Robert and his sister Phoebe were in Singapore to speak at One Fighting Championship’s Asia MMA Summit, a two-day conference for the sport that featured luminaries such as famed Brazilian jiu-jitsu coach Renzo Gracie and ex-world champion Rich Franklin.
Addressing an enthusiastic crowd estimated at 400-strong, the Hong Kong-born Lee siblings shared their experiences growing up with Bruce, and discussed the martial artist and film star’s influence on MMA via his philosophy of Jeet Kune Do – which seeks to most effectively synthesise multiple forms of martial arts for various situations.
This “mixing up” of combat styles in search of being the “complete fighter” arguably underlines the concept of MMA.
Robert, a former musician, told Yahoo!

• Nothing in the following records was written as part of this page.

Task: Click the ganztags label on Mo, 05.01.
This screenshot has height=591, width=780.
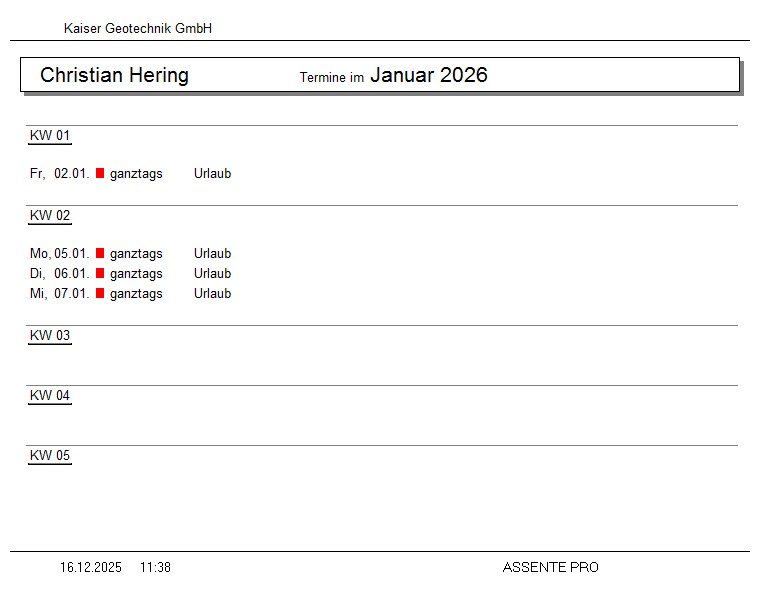Action: pos(136,254)
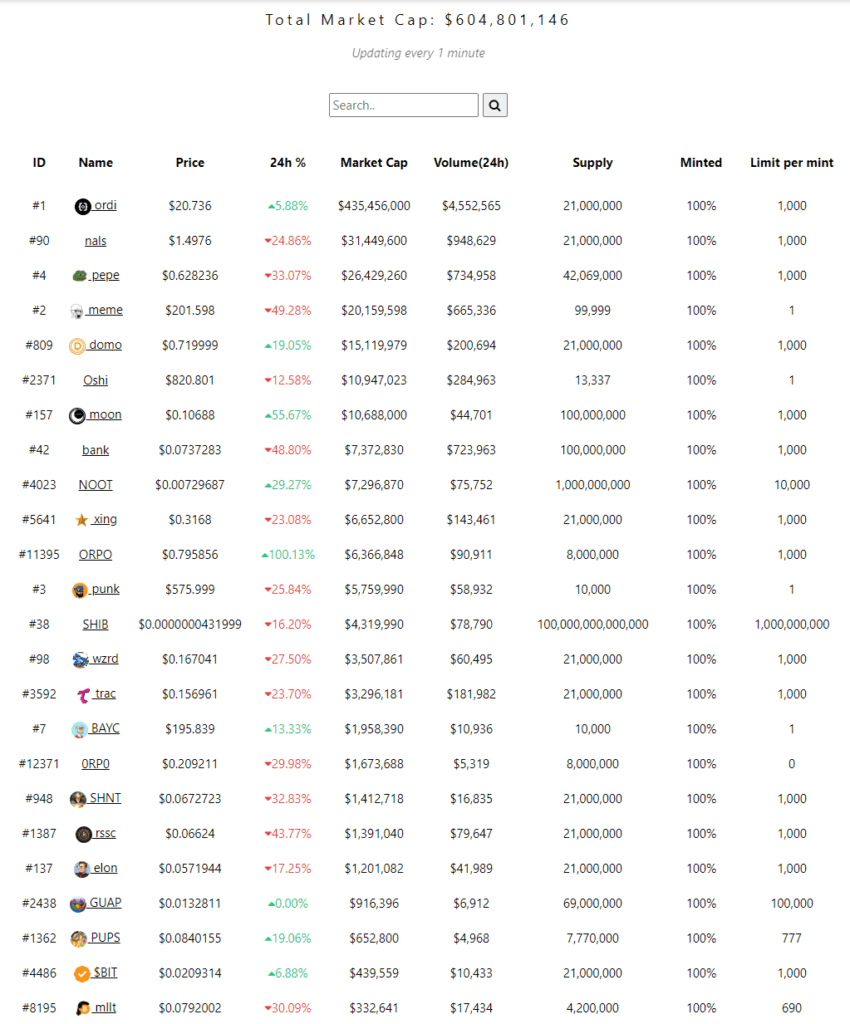Click the BAYC token avatar icon
The height and width of the screenshot is (1024, 850).
point(80,729)
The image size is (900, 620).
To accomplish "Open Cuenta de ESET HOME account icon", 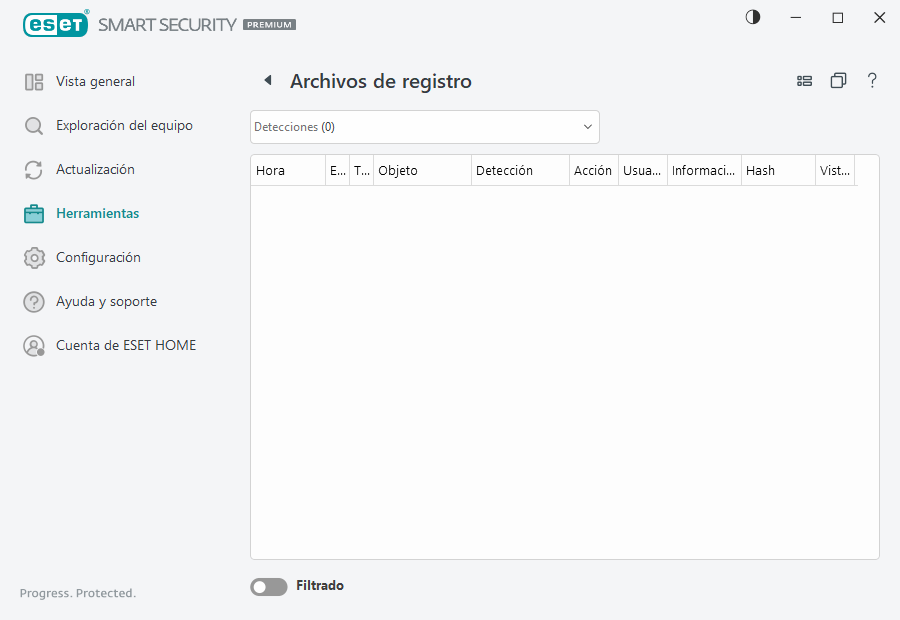I will point(35,345).
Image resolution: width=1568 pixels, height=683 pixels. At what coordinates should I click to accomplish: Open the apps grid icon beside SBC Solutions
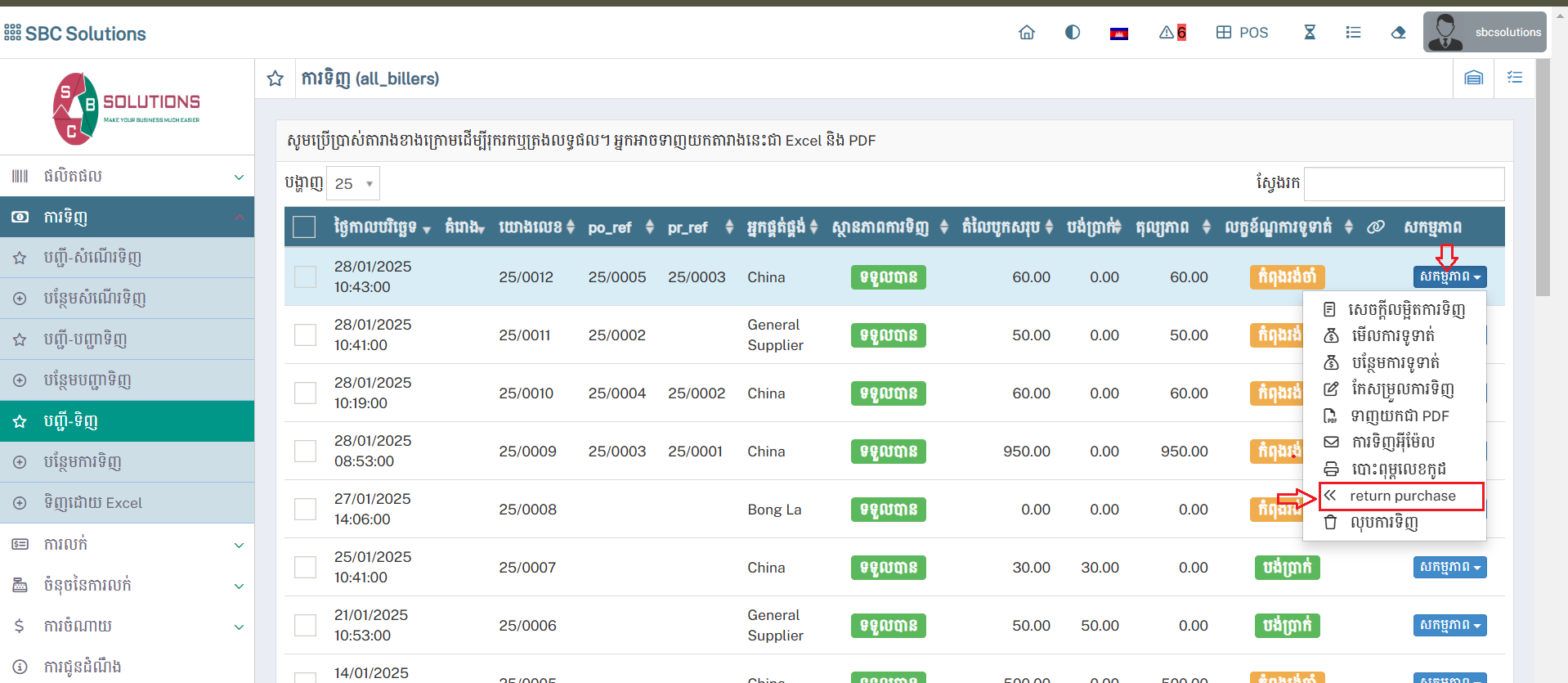(12, 33)
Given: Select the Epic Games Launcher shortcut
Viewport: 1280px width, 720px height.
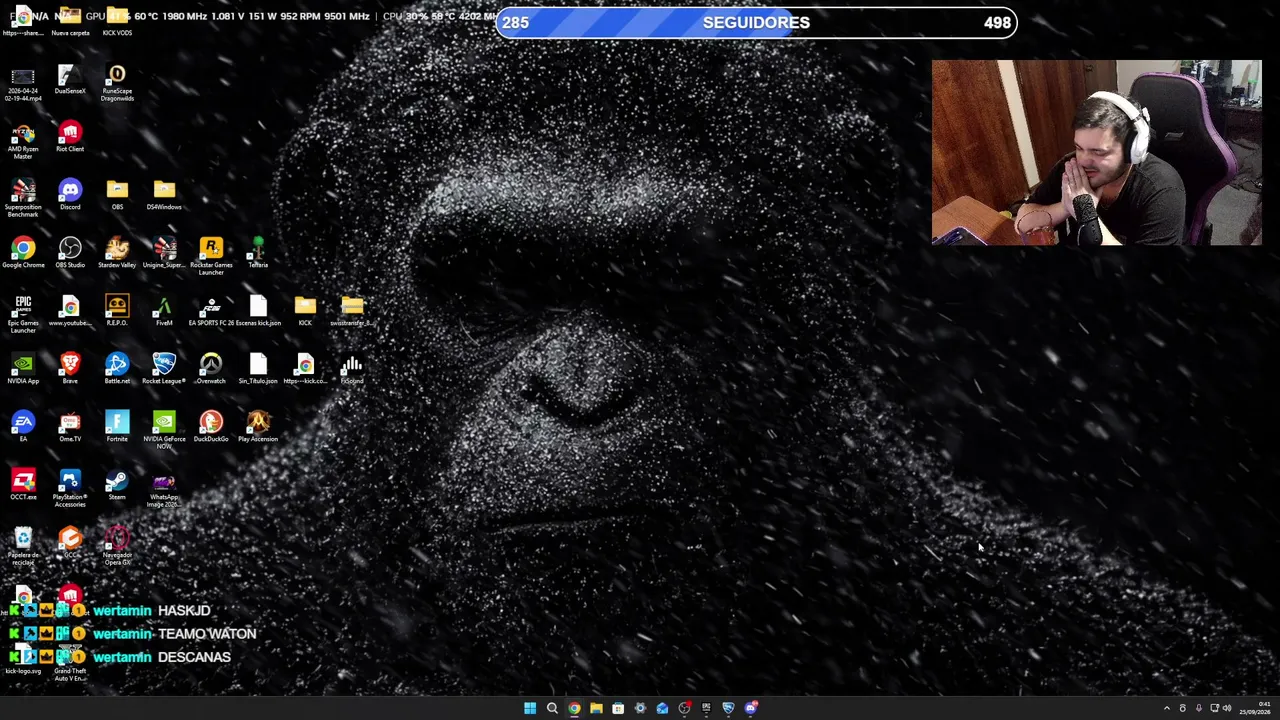Looking at the screenshot, I should pyautogui.click(x=23, y=313).
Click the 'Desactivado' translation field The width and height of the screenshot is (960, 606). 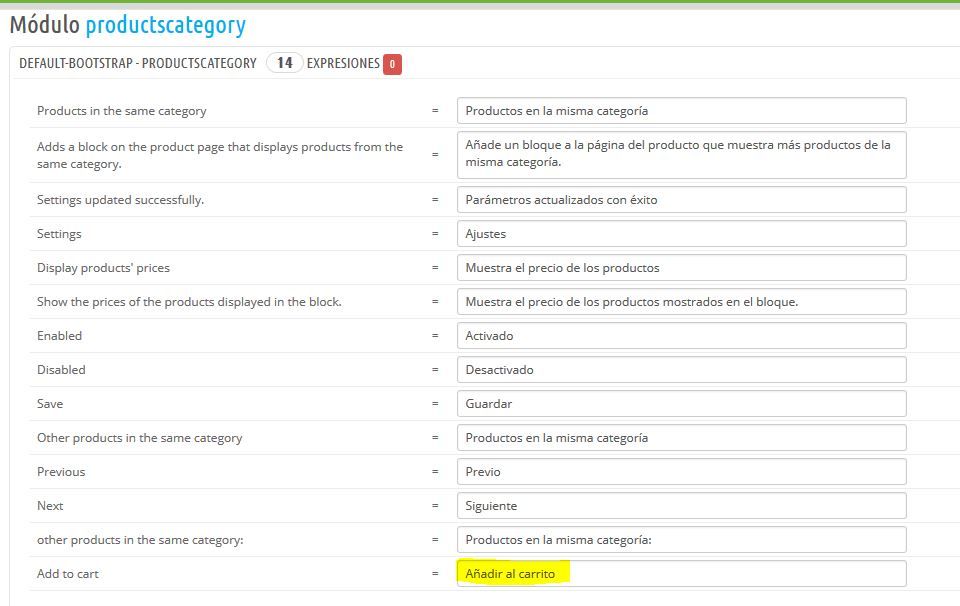(681, 370)
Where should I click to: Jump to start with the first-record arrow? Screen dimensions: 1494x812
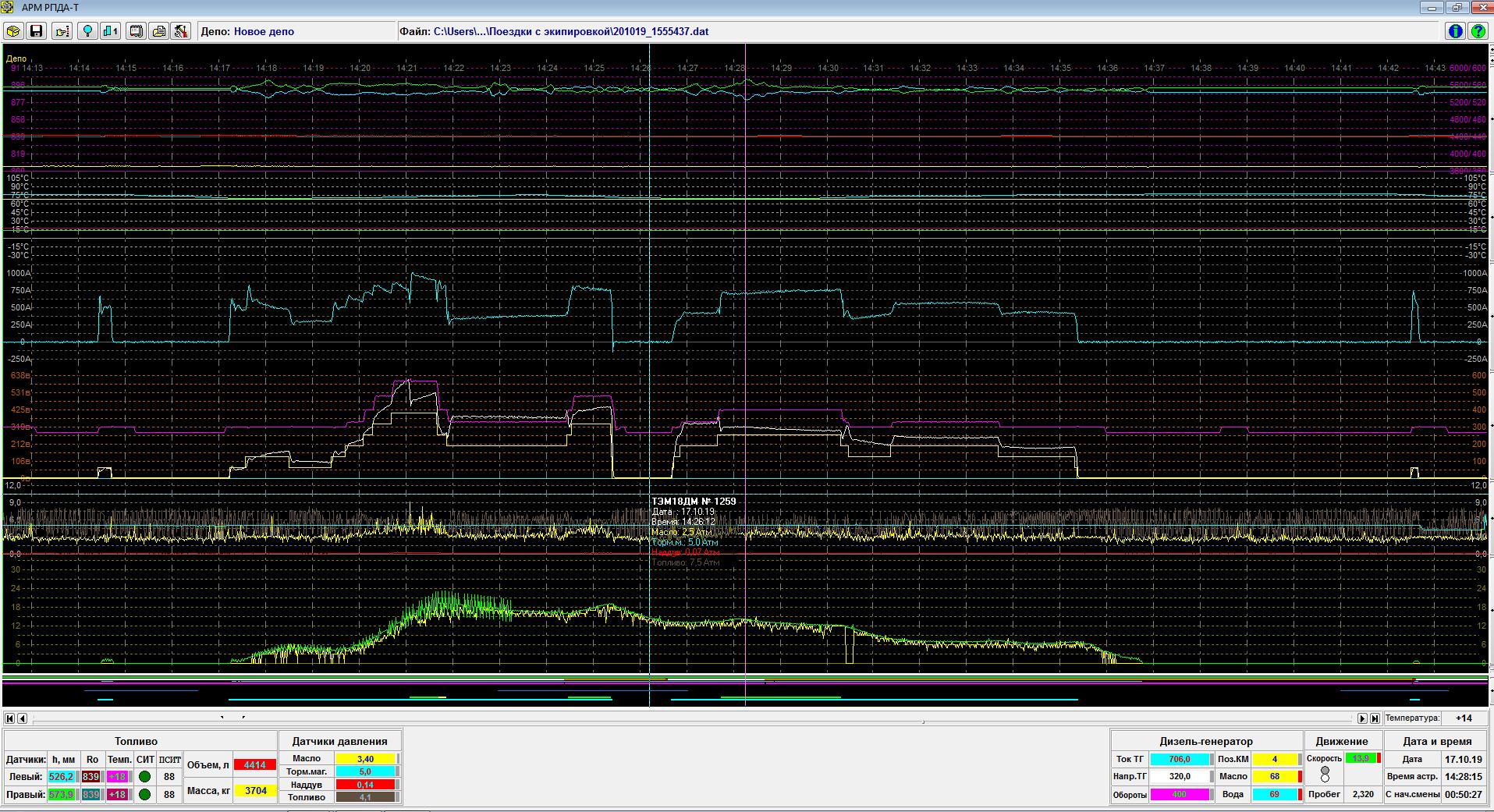click(x=9, y=718)
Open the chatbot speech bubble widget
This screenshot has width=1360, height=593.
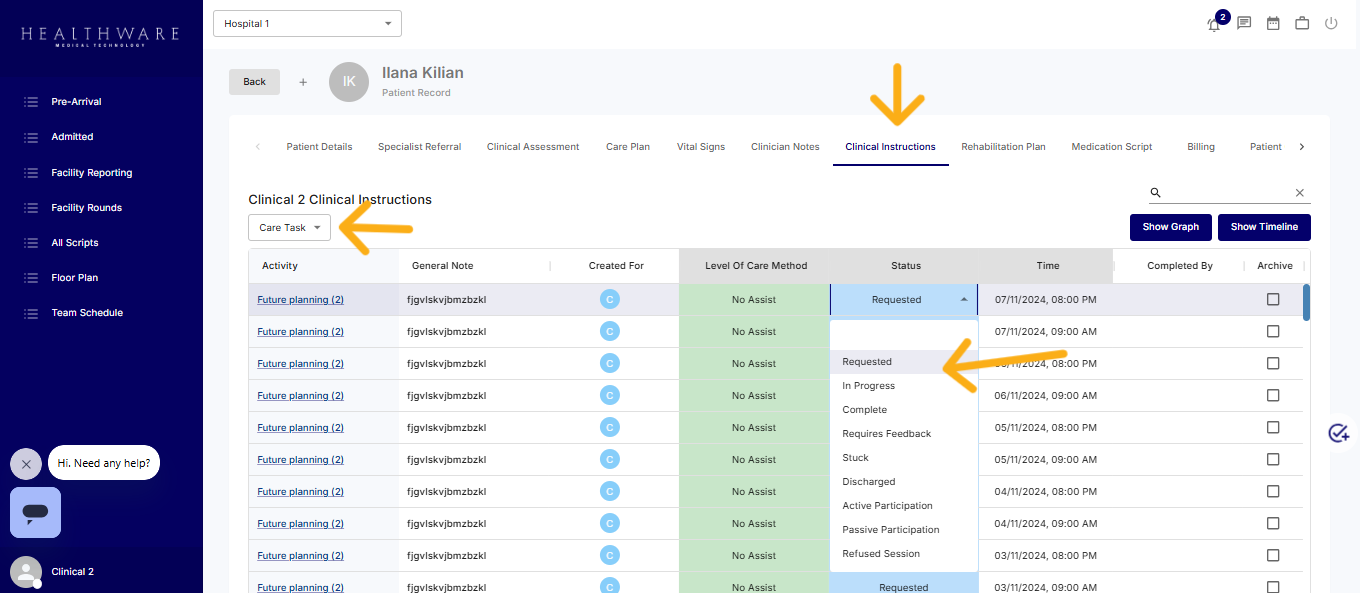[x=35, y=512]
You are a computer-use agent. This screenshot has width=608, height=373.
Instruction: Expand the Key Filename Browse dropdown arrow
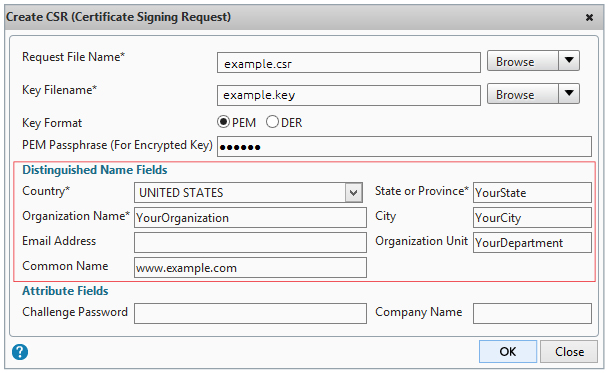point(569,93)
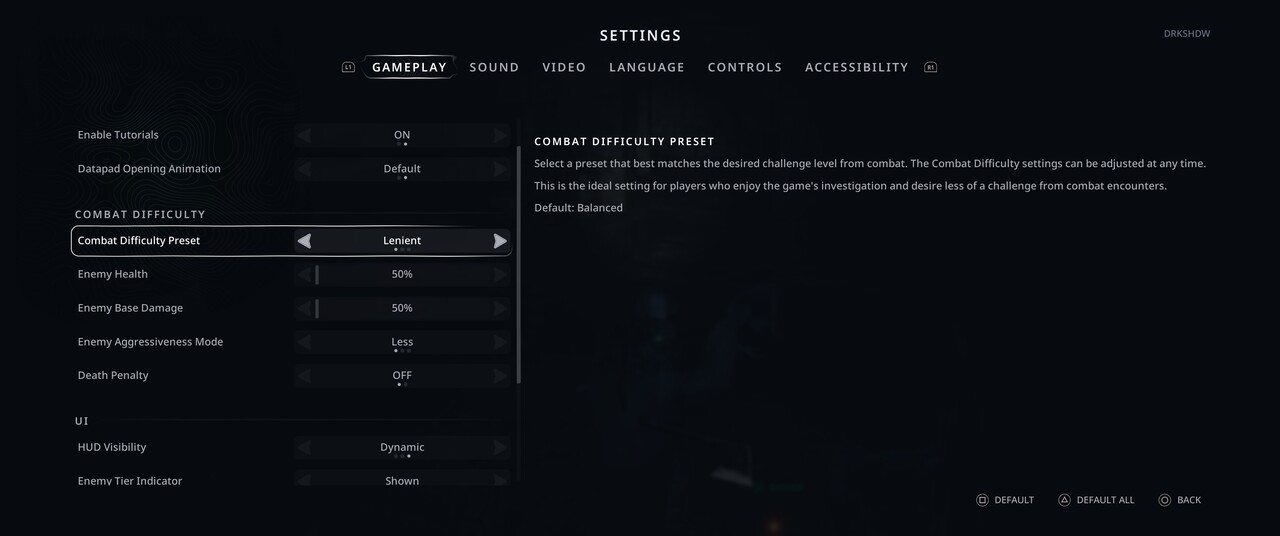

Singapore that Bruce’s willingness to embrace diversity in combat ruffled a few feathers in the Los Angeles area where he taught martial arts back in the 60s.
“One day, a traditional Chinese-style sifu (master) came in and openly challenged Bruce,” said Robert. “He told him, you better stop teaching other people, the way you teach is not correct.”
The sifu – whom Robert declined to name but is widely known to have been a martial arts teacher named Wong Jack Man – informed Bruce that if he could beat him in a duel, he could do whatever he wanted to.
“They fought in the garage. Linda was in (the adjacent) kitchen hearing thuds... ‘bang, bang, boom’… after five minutes they stopped and Bruce came in with his arm around the man. The guy was all bruised up and swollen,” he said.
So Bruce continued teaching, and 40 years after his untimely death at 32 years old – from an excess buildup of brain fluid – the cultural icon’s lessons continue to resonate, and not just in martial arts.
“One time, a taxi driver told me that without Bruce Lee, he wouldn’t be where he was today,” said Robert. “He was a gang member when young but after watching Bruce’s movies, he changed to be a better person.”
Robert then spoke of a Bruce Lee statue that was erected in Bosnia and Herzegovina as a symbol of peace, despite the man’s combative, fighting reputation. It is the “righteousness” in Bruce, added Robert, that remains timeless.
“I have small kids coming up to me and asking me how Bruce was like… can you imagine?” mused Robert. “People just love him for what he did. And what he did was a lot.”
Did Bruce Lee do anything for his brother?
“He changed me a lot. He loved me a lot. He showed me how to find myself….,” said Robert, softly.
The two also shared a healthy dose of sibling rivalry.
“He was always the star of the party, catching everyone’s attention,” laughed Robert. “I’m always left out, but I don’t mind! That’s how he is. He’s got the charisma.”